CPython loading modules into memory

Wed Feb 11 17:00:24 EST 2009

> Can someone describe the details of how Python loads modules into
> memory?  I assume once the .py file is compiled to .pyc that it is
> mmap'ed in.  But that assumption is very naive.  Maybe it uses an
> anonymous mapping?  Maybe it does other special magic?  This is all
> very alien to me, so if someone could explain it in terms that a
> person who never usually worries about memory could understand, that
> would be much appreciated.

There is no magic whatsoever. Python opens a sequential file descriptor
for the .pyc file, and then reads it in small chunks, "unmarshalling"
it (indeed, the marshal module is used to restore Python objects).

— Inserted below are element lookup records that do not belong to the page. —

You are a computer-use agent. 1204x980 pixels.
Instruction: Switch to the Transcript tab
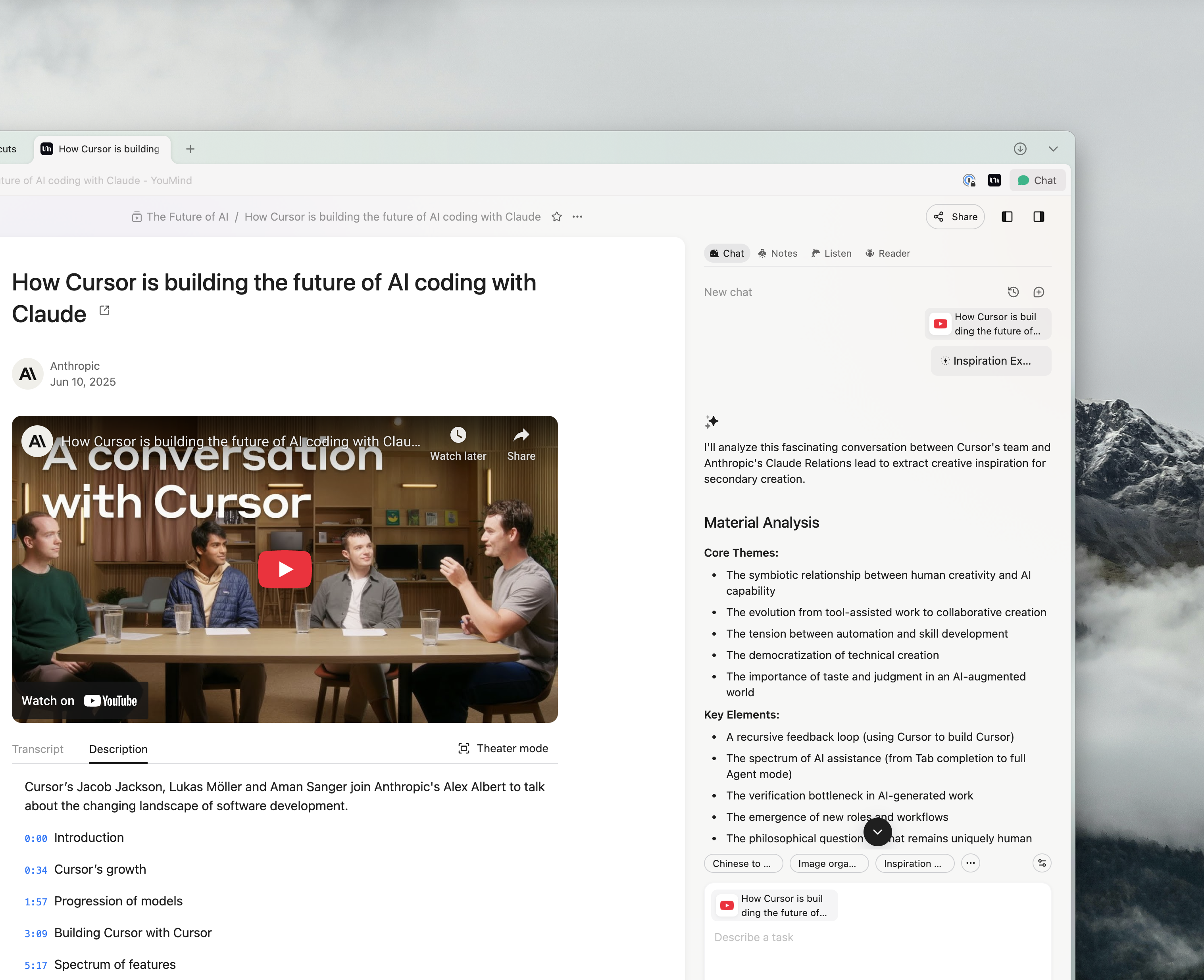(37, 749)
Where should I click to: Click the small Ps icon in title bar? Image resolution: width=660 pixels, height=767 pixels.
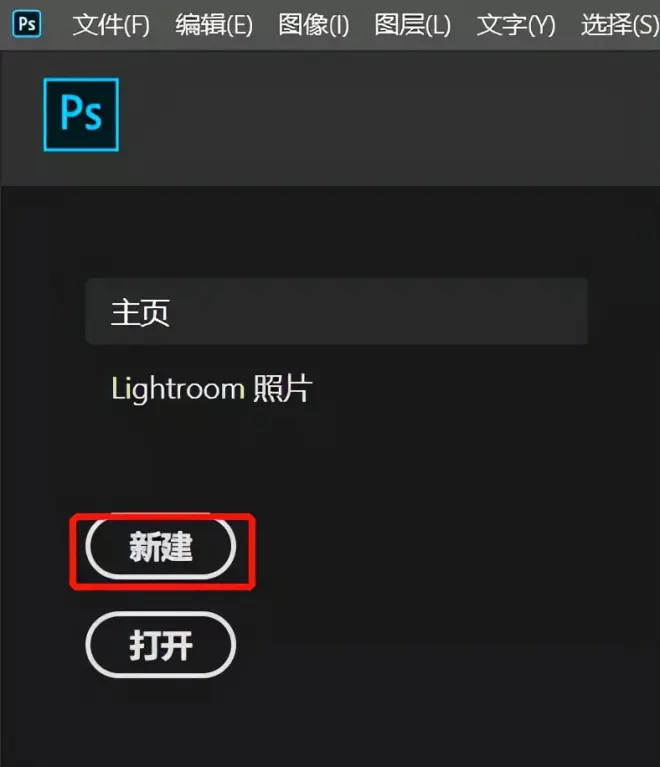click(27, 24)
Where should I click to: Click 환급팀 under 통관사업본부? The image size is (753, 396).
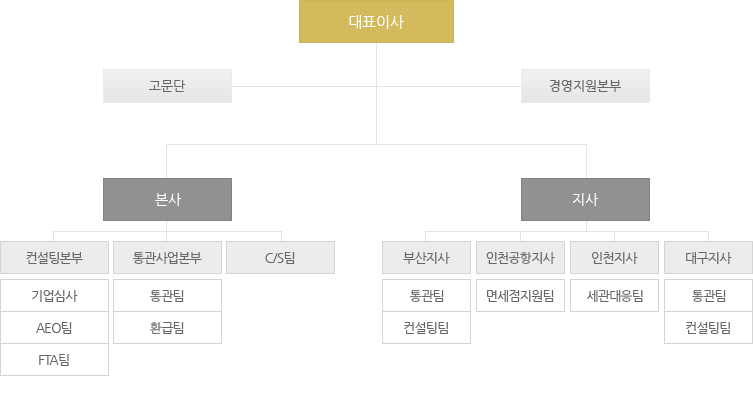tap(167, 328)

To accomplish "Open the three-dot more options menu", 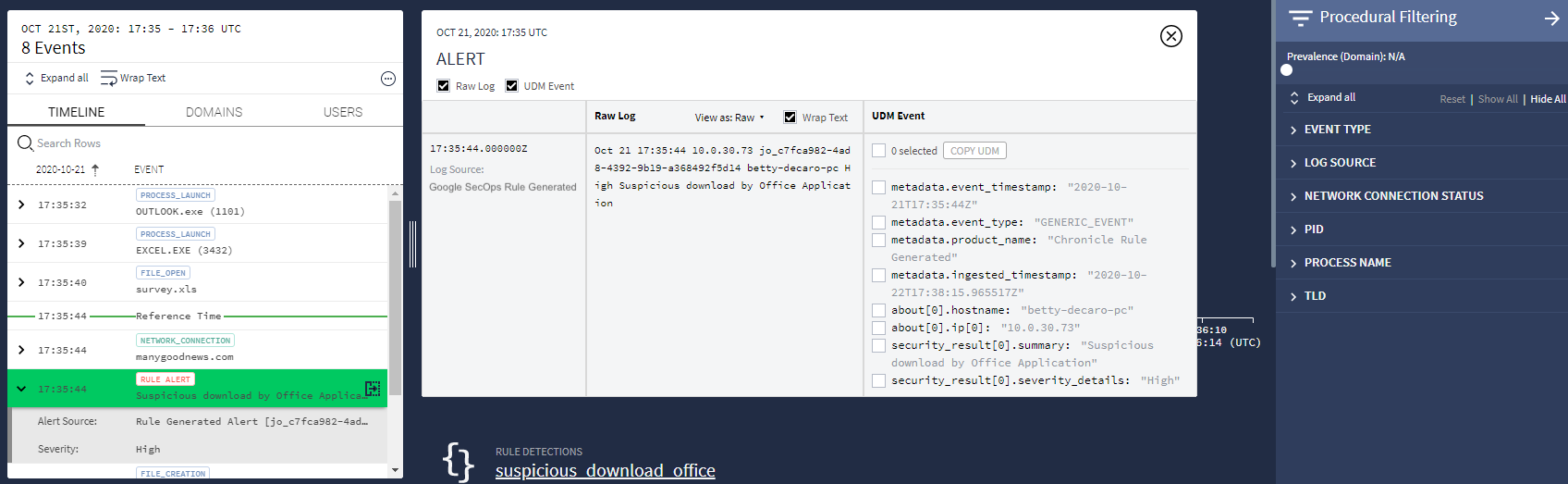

The marshal format is an object serialization in a type-value encoding
(sometimes type-length-value), with type codes for:
- None, True, False
- 32-bit ints, 64-bit ints (unmarshalled into int/long)
- floats, complex
- arbitrary-sized longs
- strings, unicode
- tuples (length + marshal data of values)
- lists
- dicts
- code objects
- a few others

Result of unmarshalling is typically a code object.

> Follow up: is this process different if the modules are loaded from a
> zipfile?

No; it uncompresses into memory, and then unmarshals from there (
compressed block for compressed block)

> If there is a link that covers this info, that'd be great too.

See the description of the marshal module.

HTH,
Martin